Yes, it’s time for another survey of the excruciatingly slow progress of generators in JavaScript! But with the happy conclusion that they are practically usable right now (and add massive value) in at least one context. Also I made my own social network!

Executive summary:

It’s over a decade since this concept first went mainstream in Python 2.3 (the yield keyword), almost a decade since they appeared in C# 2.0 (yield return) and only a year later they were added to Mozilla’s JavaScript 1.7 (yield again). And next year will mark 40 years since CLU originated this idea (can you guess what keyword CLU used to yield values?)

But getting a useable form of generators in browsers is taking ridiculously too long; ridiculous because they are a perfectly acceptable solution to the central problem of the browser API, which is managing a chain of asynchronous operations via callbacks. All you have to do is represent your asynchronous operation as a value that you yield from the generator. This allows some simple management code to detect when the result eventually arrives and so reawaken your generator where it left off. So control flips back and forth between your generator and the management code. The pain of asynchronicity is hidden from you and you get to relax in your underpants and drink hot chocolate like everything’s fine.

Thunks

How do you represent an operation as a value? There are two popular options. When I first got excited about this in JavaScript back in 2010, I did this:

var ASYNC = {
    ajax: function(url) {
        return function(receiver) { 
            jQuery.ajax({ url: url, success: receiver });
        };
    },

The caller of that function is writing a generator, so they say:

var secrets = yield ASYNC.ajax('readSecretEmail');

Therefore the management code responsible for cycling through the generator must be expecting a function to be yielded.

This pattern – in which a function (such as the above ASYNC.ajax) returns a value by the convoluted route of (deep breath) returning a function to which another function (which I called receiver) is passed that accepts the return value as a parameter – has somewhere picked up the name thunk, a name previously applied to many things, but let’s run with it.

This seems familiar…

If you’ve read my demystification of call-cc, you may remember I had to take a deep breath before tersely summarising it thus: “a function A that accepts a function B that will immediately be called by the language runtime, passing it a function C that when eventually (optionally) called will cause the previous call to A to return the argument previously passed to C and so take us back to where we started.”

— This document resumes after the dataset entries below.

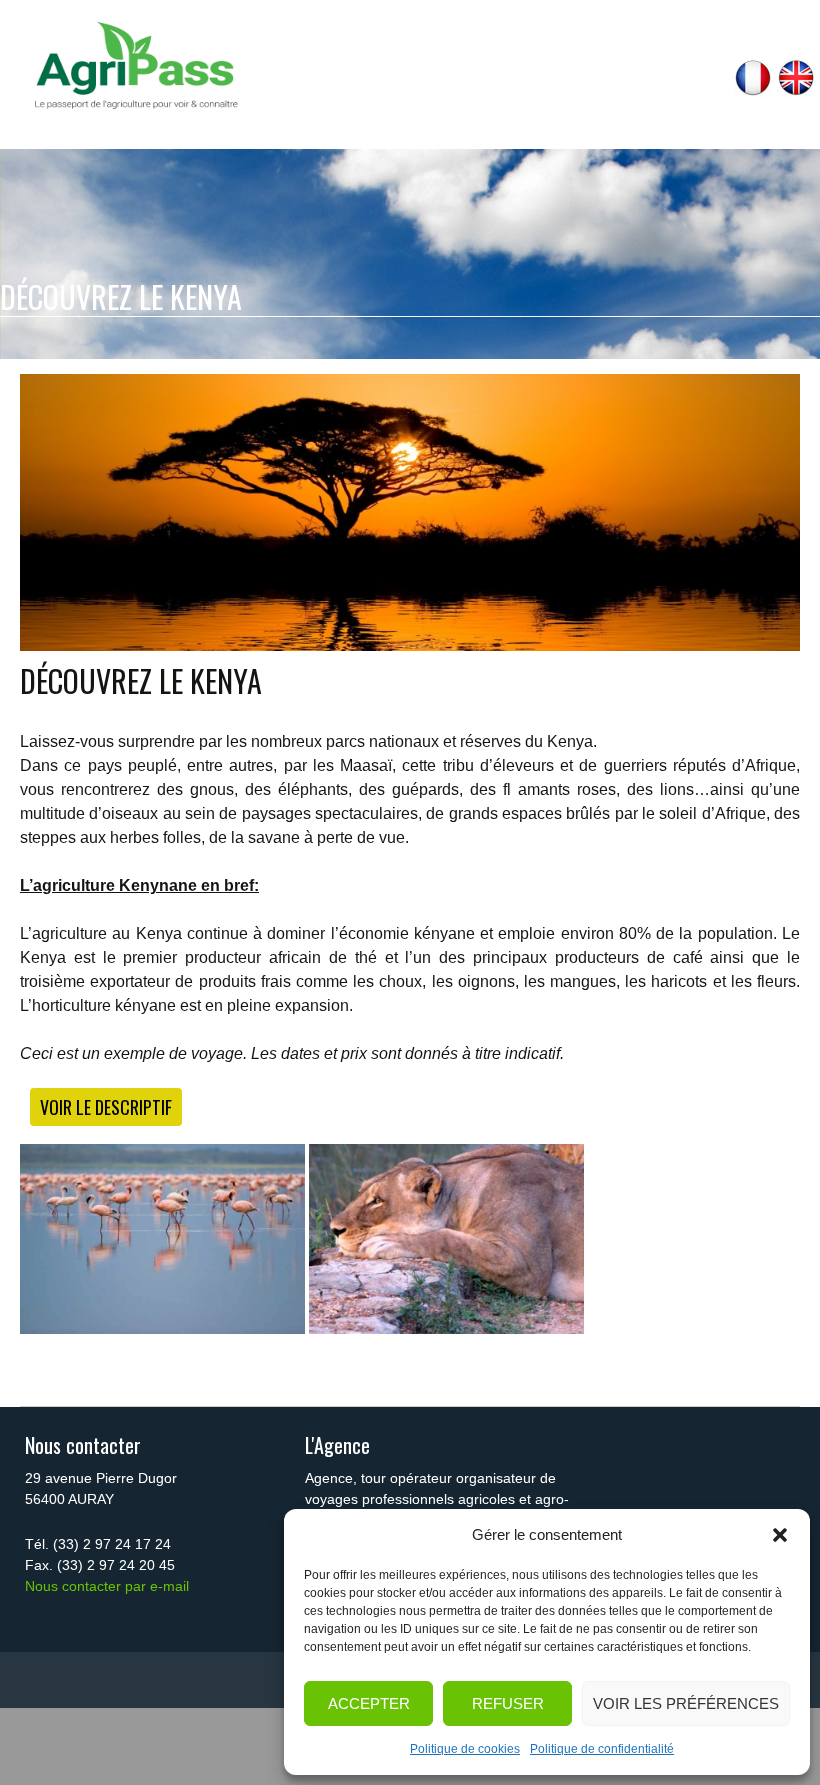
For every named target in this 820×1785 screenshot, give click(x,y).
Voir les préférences (686, 1703)
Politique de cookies (465, 1749)
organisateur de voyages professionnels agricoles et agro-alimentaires (437, 1499)
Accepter (369, 1703)
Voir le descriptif (106, 1107)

These deep breaths are not a coincidence. There’s a deep parallel here. Replace that “function A” with the yield keyword. We give it “function B”, so that’s our thunk (such as the function returned by ASYNC.ajax). The “language runtime” is the management code driving the generator. It calls our thunk passing it a “function C”, so that must be the receiver accepted by our thunk. And when ASYNC.ajax passes a value to the receiver, “the previous call to A” (that is, the yield) will return that value so our code can carry on where it left off.

So this whole pattern (the combination of yield-ing thunks and some management code to drive the generator) is exactly the same shape as call-cc. There truly is nothing new under the sun (call-cc may be 50 years old). The only difference is that in the kind of thunks popular in node development, the receiver takes two parameters: (error, value). This mirrors the way ordinary functions can either return a value or throw an exception (and therefore error should be something like the standard Error object).

What about promises?

Another parallel is with promises. I’ve seen thunks described as a competing alternative to promises, but for our purposes they are almost homeomorphic: you can stretch one to make it look like the other, and back again. Let’s see how (and why it’s not quite a perfect homeomorphism, but we don’t care).

A promise has a then function that takes two callbacks, each taking one value: the first takes the actual value and the second takes an error, so only one of those callbacks will actually be called.

But of course if an object only has one interesting function, it might as well be that function. No good reason to make people say p.then(v, e) when they could just say p(v, e). Sure enough, a thunk is that function. Only instead of taking two callbacks, it takes one that will be passed both the parameters (the value and the error). According to node convention, they are the other way round: (error, value). But only one will have a meaningful value: if the error is not null or void, the value can be ignored.

So if we have a thunk, how would we wrap it in an equivalent promise?

var promise = {
    then: function(valCb, errCb) {
        thunk(function(err, val) {
            if (err) {
                errCb(err);
            } else {
                valCb(val);
            }
        });
    }
};

Well, not quite. I’ve left out a big chunk of what normally makes promises so useful: then should return another promise, one that is set up to resolve (or reject) based on the return value of valCb and errCb. Best of all is what they do if those callbacks return promises – they automatically “chain” to the promise returned by then.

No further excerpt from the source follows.